**Problem**
Retype the records word for word, from the line containing "Click the chart title text" through the line containing "click(425, 288)", and leave the pictures out.

**Extracted data**
/---

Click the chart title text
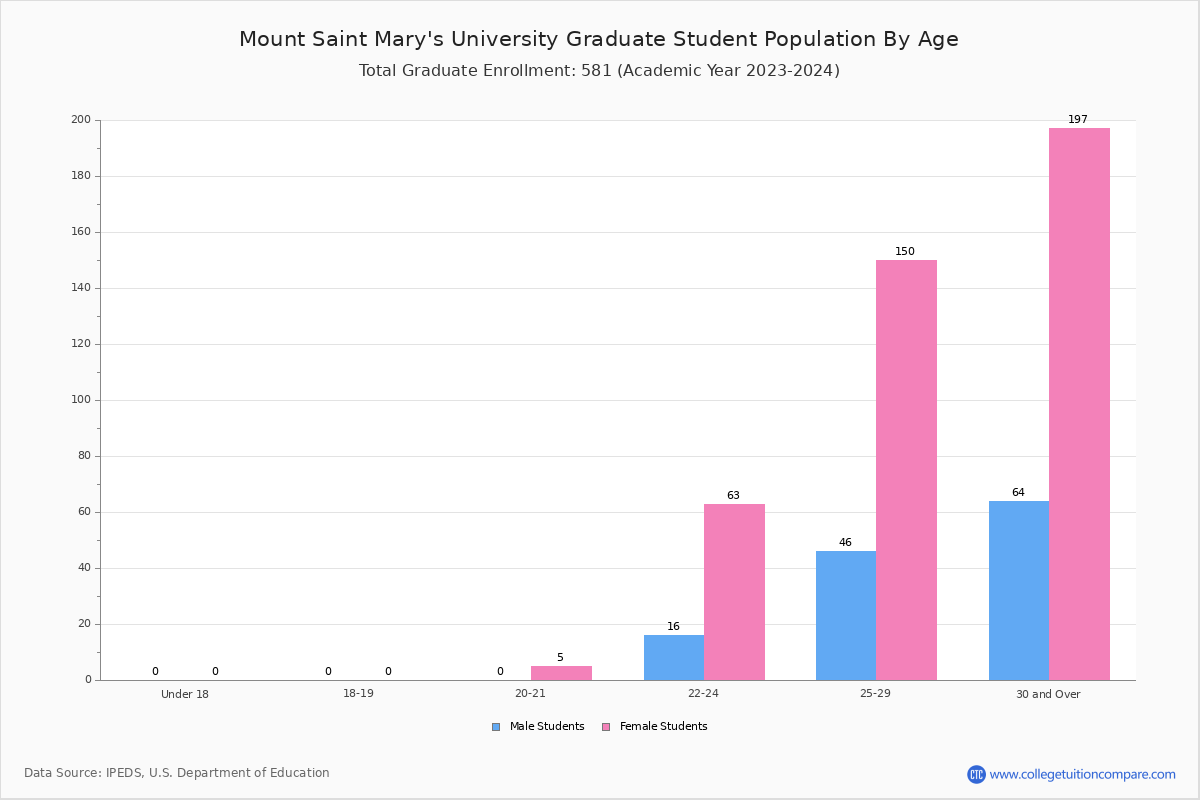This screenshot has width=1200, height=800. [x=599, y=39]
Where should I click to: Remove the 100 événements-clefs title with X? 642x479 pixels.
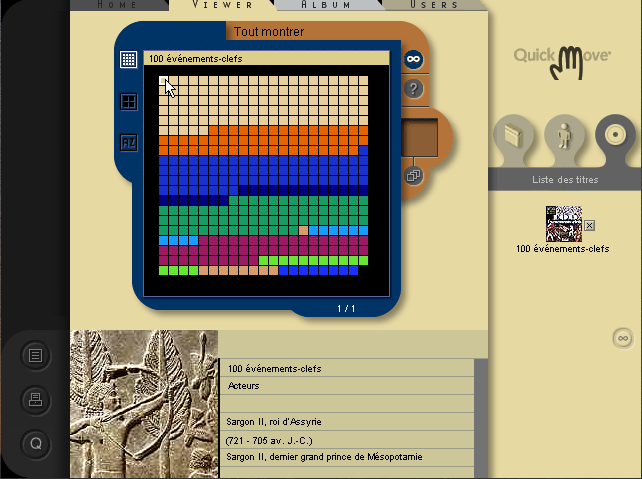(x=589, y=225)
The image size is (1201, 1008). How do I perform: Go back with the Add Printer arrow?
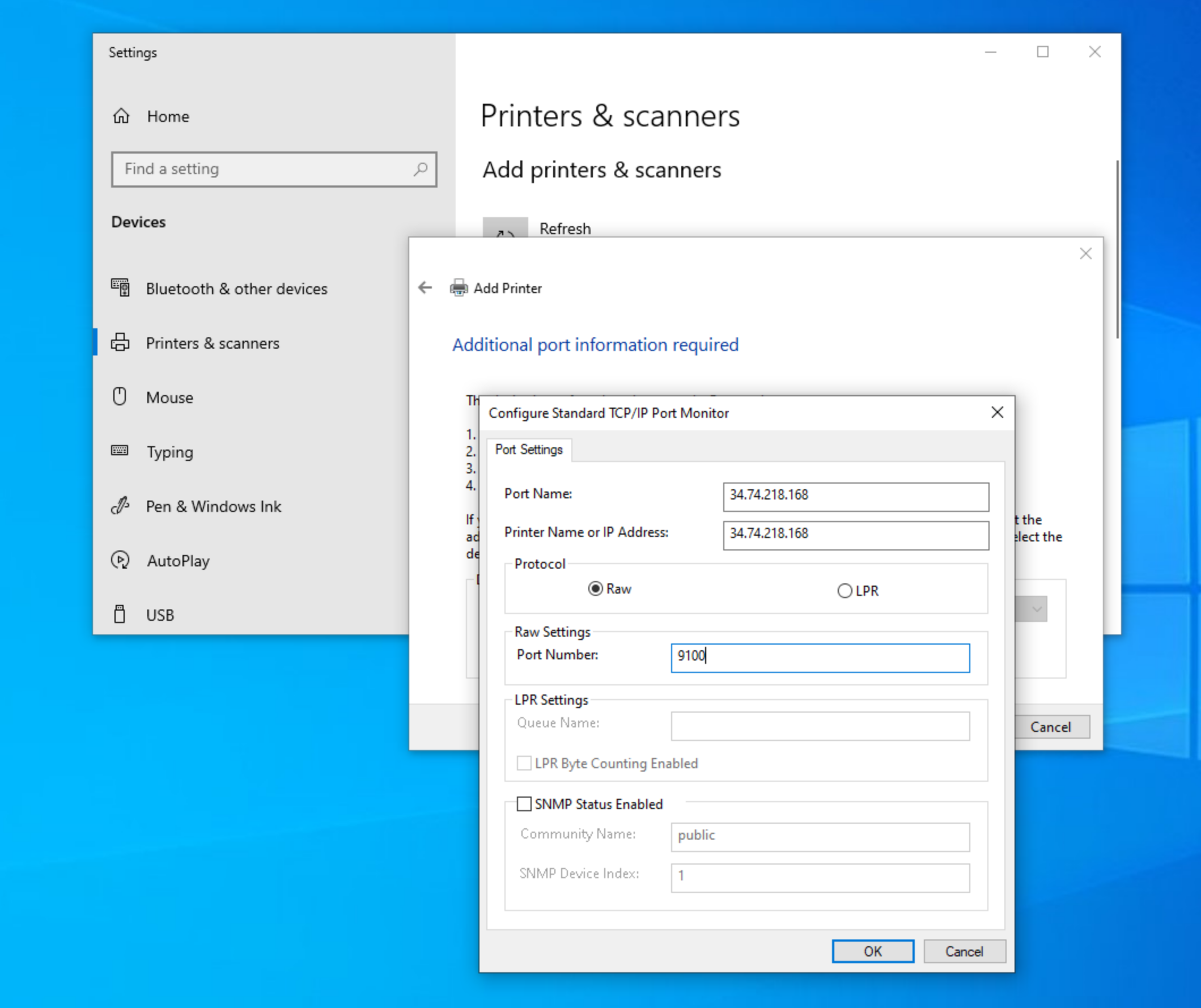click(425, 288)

\---
/---

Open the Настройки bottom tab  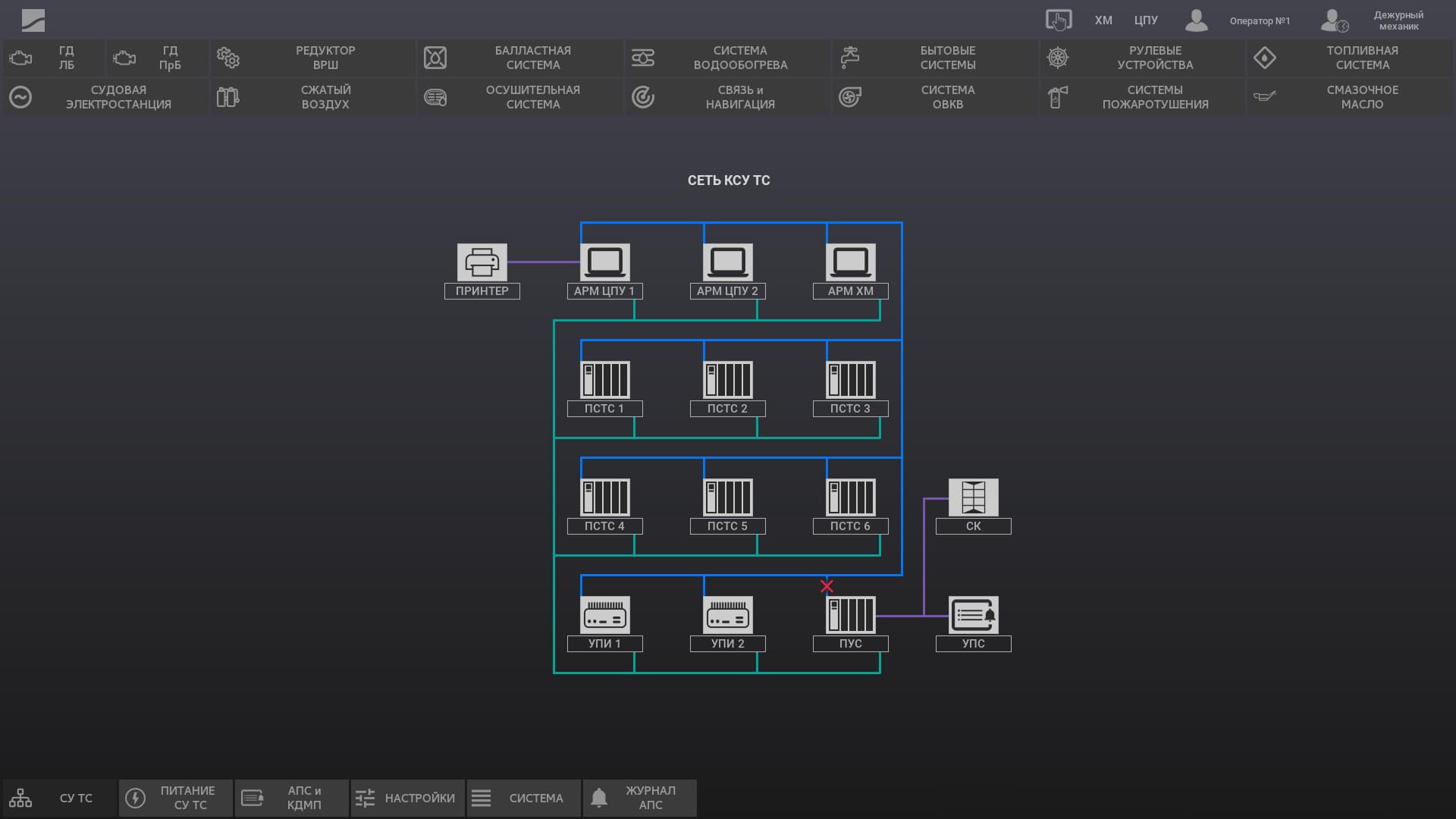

\---

**In response**
Click the chart title text
This screenshot has width=1200, height=800. [x=599, y=39]
Where should I click to: Remove the 100 événements-clefs title with X? 642x479 pixels.
(x=589, y=225)
The image size is (1201, 1008). How do I perform: Go back with the Add Printer arrow?
click(425, 288)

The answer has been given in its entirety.